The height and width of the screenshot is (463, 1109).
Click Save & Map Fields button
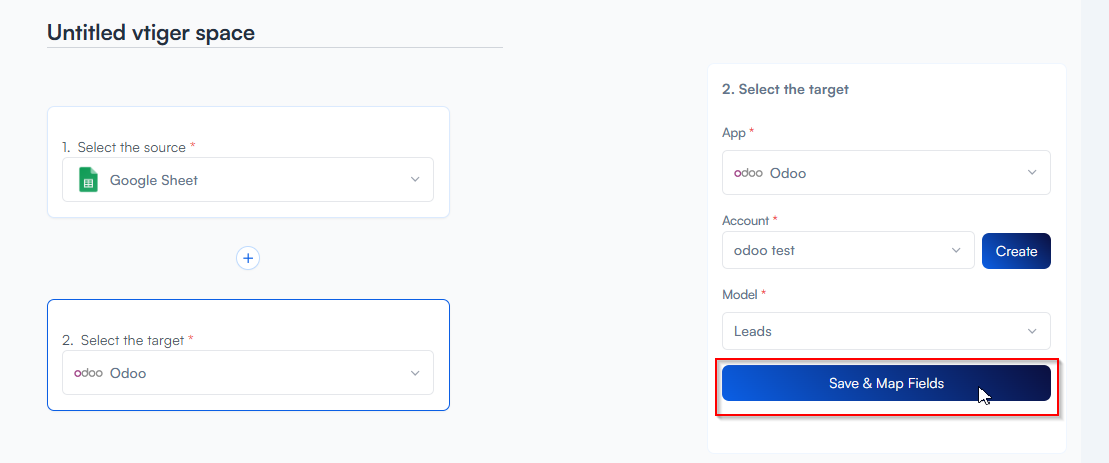coord(886,383)
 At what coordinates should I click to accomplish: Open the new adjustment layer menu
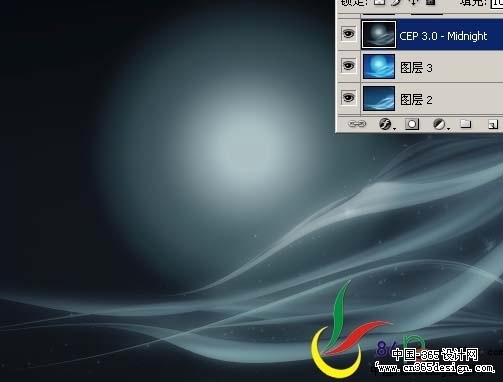point(440,124)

++++++++++++++++++++

### TO BE DONE
Please rewrite the lines of the records above as a numbered list, leaving out blank lines and the pictures.

### PROBLEM SOLUTION
1. The height and width of the screenshot is (463, 1109).
2. Click Save & Map Fields button
3. coord(886,383)
4.  At what coordinates should I click to accomplish: Open the new adjustment layer menu
5. point(440,124)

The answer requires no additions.